OBJECTIVE 1 — Please extract every line of the entries that contains the string "screenshot", matching case exactly.

PASSAGE TO READ —
begin

Re: [Harp-L] was Online harmonica museum, now Wm. Kratt, playa



Colby, you can rip stuff of my pages if you want to: http://www.elkriverharmonicas.com/seydelhistoryjumppage.html

It ain't Pat Missin detailed, yet, but I'm still young. 

The deal with old Kratt, he's a very likeable guy. Slick. Slick .... A playa...
Kratt emigrated to the United States from Trossingen, Germany as a young man.He worked as a machinist for Thomas Edison and later worked making violin strings. 
Kratt gets some money ahead and thinks, "By God, I'm gonna start me a harmonica company." Now, he doesn't start it up in the U.S., he goes back to Germany and sets himself up a harmonica company right in Trossingen, right under Hohner's nose. 
There were quite a few harmonica companies that started up in Trossingen, Hohner thought of them like a booger that's sticking out of your nose... get that booger out of there and flick it on a wall, was the Hohner policy. Some of these companies they bought out, some companies they got rid of in dubious means, and ol' Wilhelm Kratt knew this well. Kratt himself was a former Hohner employee. 
So Kratt starts up a harmonica company, the National Harmonica COmpany right there in Trossingen. He built it up, Hohner swoops in with some cash, buys him out, and flicked the National Harmonica Company booger on the wall. KRatt, I'm sure, laughed all the way to the bank... he took his cash and went back to the U.S. "THe Harmonica Makers of Germany and Austria" book says nobody has a clue what KRatt did in the U.S. between 1925 and 1940.

end

DATA —
begin

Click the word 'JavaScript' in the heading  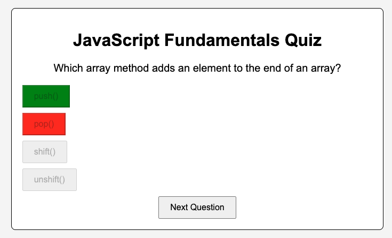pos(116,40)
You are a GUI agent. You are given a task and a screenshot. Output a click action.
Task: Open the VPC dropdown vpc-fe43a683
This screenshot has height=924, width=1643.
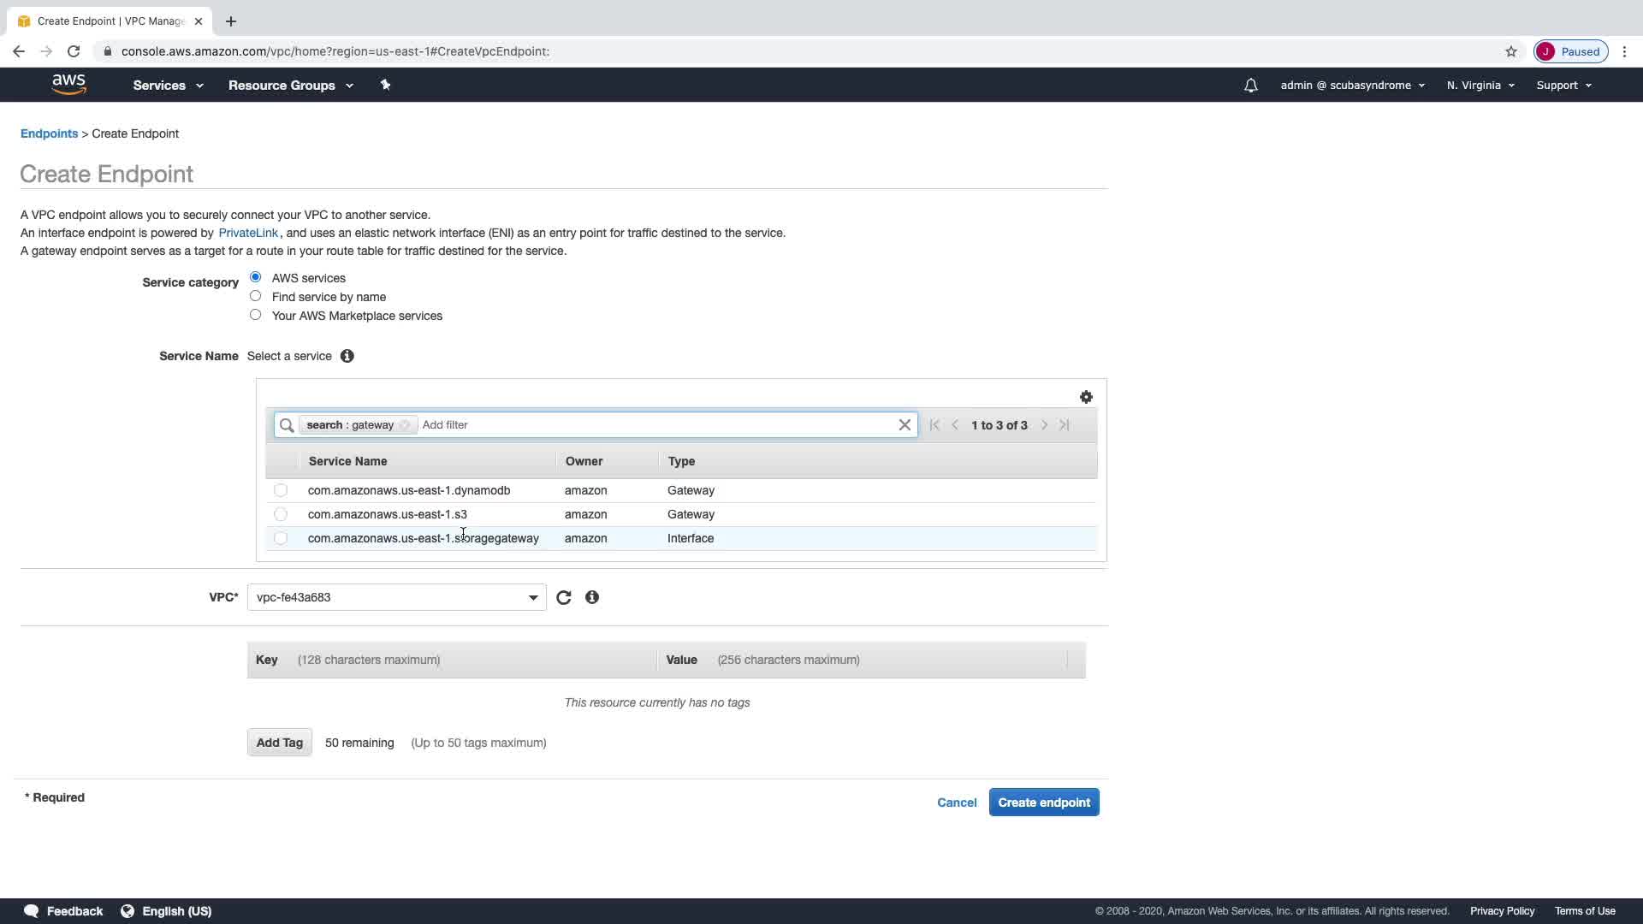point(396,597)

end

OBJECTIVE 2 —
Using the harmonica post, decide whether each statement below agrees with it, and back each yes or no with the deciding words quoted from the post.
(a) Kratt once worked as a machinist for Thomas Edison.
(b) Kratt started his harmonica company in the United States.
(c) Kratt had previously worked for Hohner.

ANSWER 1 —
You are a GUI agent. You are given a task and a screenshot. Output a click action.
This screenshot has height=924, width=1643.

ANSWER 2 —
(a) Yes: "He worked as a machinist for Thomas Edison"
(b) No: "Now, he doesn't start it up in the U.S., he goes back to Germany"
(c) Yes: "Kratt himself was a former Hohner employee."